I have a feeling this was similar to the self-hosted script in that you could reload the page over and over again and the counter would just go up. Still nothing granular, but you (and everyone else) could see how many visits had accumulated.

The next tracker I remember was the very popular and now defunct Site Meter. This moved the web from tracking via an image to tracking via Javascript:

<!--WEBBOT bot="HTMLMarkup" startspan ALT="Site Meter" -->
<script type="text/javascript" language="JavaScript">
    var site="sm5accountname"
</script>
<script type="text/javascript" language="JavaScript1.2" 
    src="http://sm5.sitemeter.com/js/counter.js?site=sm5accountname">
</script>

Much more information about people was suddenly available—where they were from, how much time they spent on pages, and what sites led to their visit.

Here’s the amazing part: I have at least 27 receipts in my email over a 2.5 year period at $6.95/month. I paid for a service to track analytics!

At some point in 2007 Site Meter started injecting another script on behalf of a shady looking 3rd party company and the Blogosphere was up in arms. (Oh, we were still so young…)

Luckily (ha!), I got my invite to Google Analytics in March of 2006, so I was already using multiple trackers on my site when the Site Meter debacle happened.

It was during this period that Google Analytics really started to take over the analytics world. The interface was nicer, the data was probably more accurate, people were (supposedly) making a ton of money gaming AdWords, and this was your way in! I can see the spread in my email archive as I started adding analytics to any site I was involved with, convinced that it was good to know who was doing what and where on your slice of the web.

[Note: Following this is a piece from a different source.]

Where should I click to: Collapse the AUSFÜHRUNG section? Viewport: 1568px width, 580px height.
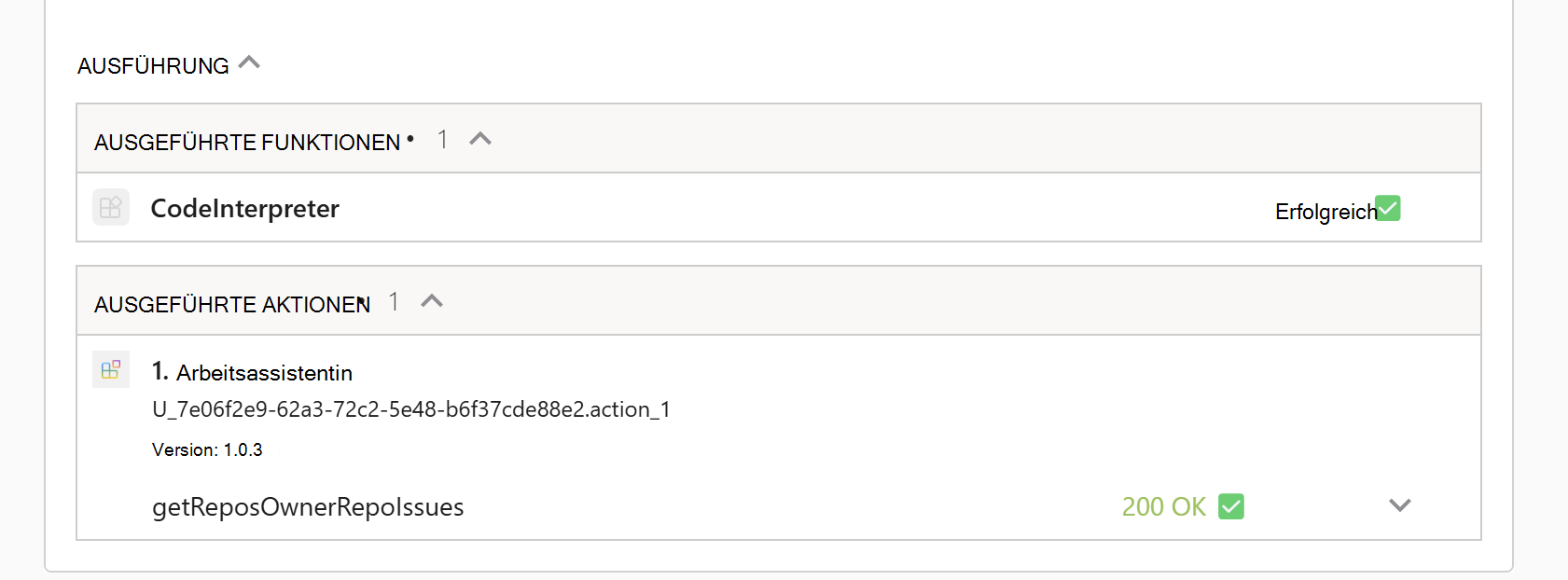[248, 62]
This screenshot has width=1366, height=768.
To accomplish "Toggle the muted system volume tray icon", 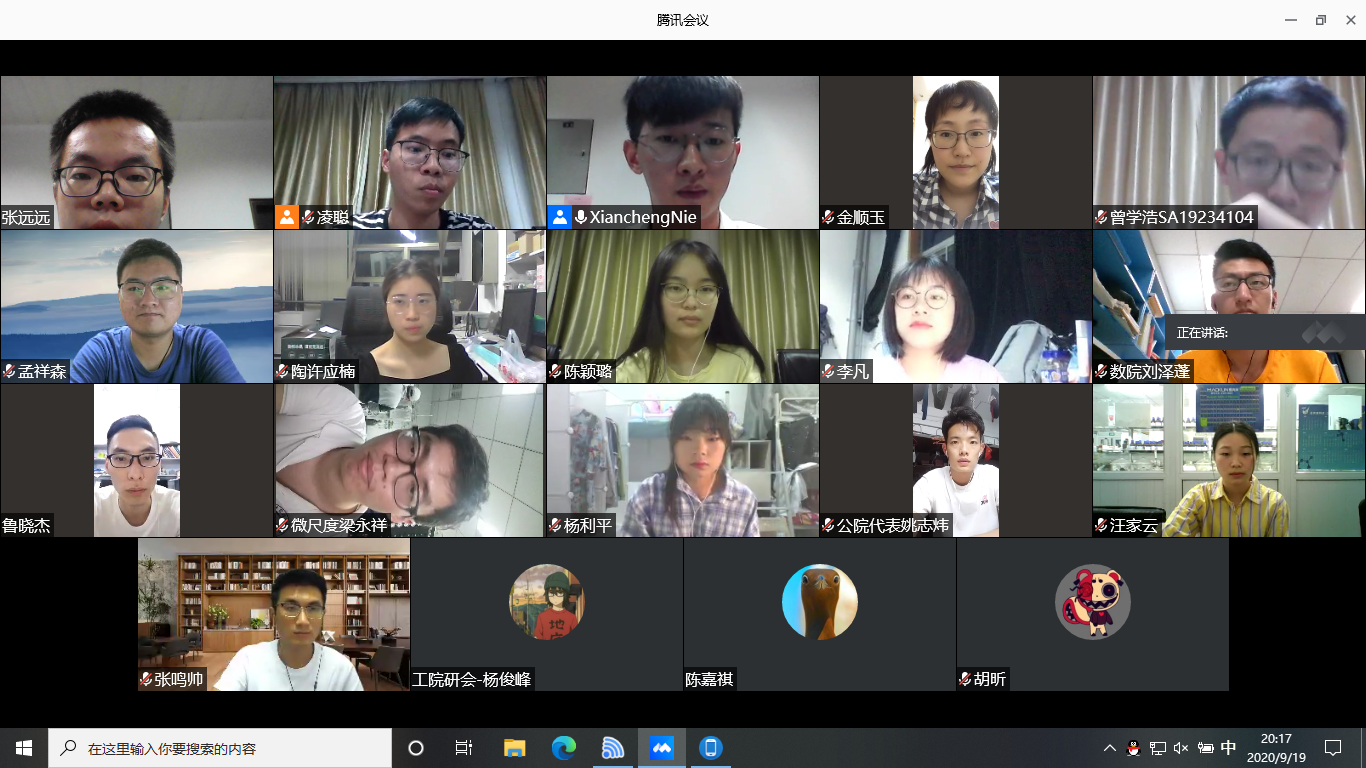I will pyautogui.click(x=1181, y=748).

And it was all a lot of fun. There was a thrill to watching the numbers climb throughout the day if you wrote a post that a couple other bloggers picked up on or hit the first page of search results for a recent event.

The next few years (2007-2012) seem to have been relatively uneventful for me in analytics. I played with Piwik for a few months on a custom domain, but for some reason it didn’t stick. And in 2011 or 2012 I started using WordPress.com stats via the Jetpack plugin in addition to Google Analytics. These were nice in that straight-forward were available without effort in the WordPress admin.

And now.

Over the last few years my thinking has shifted.

When I first setup the global analytics dashboard at WSU, I was pretty excited. It achieved that goal of having a fun display to watch numbers on throughout the day as different events happened. But when you start digging through the available data that Google provides, it gets a little creepy. Visitor profiles are only non-identifying until you stare close enough. It doesn’t take long to take a guess at what department a person might be from. If you stared at the data for a few days, you could probably tell someone on campus that you knew what grad program they were interested in.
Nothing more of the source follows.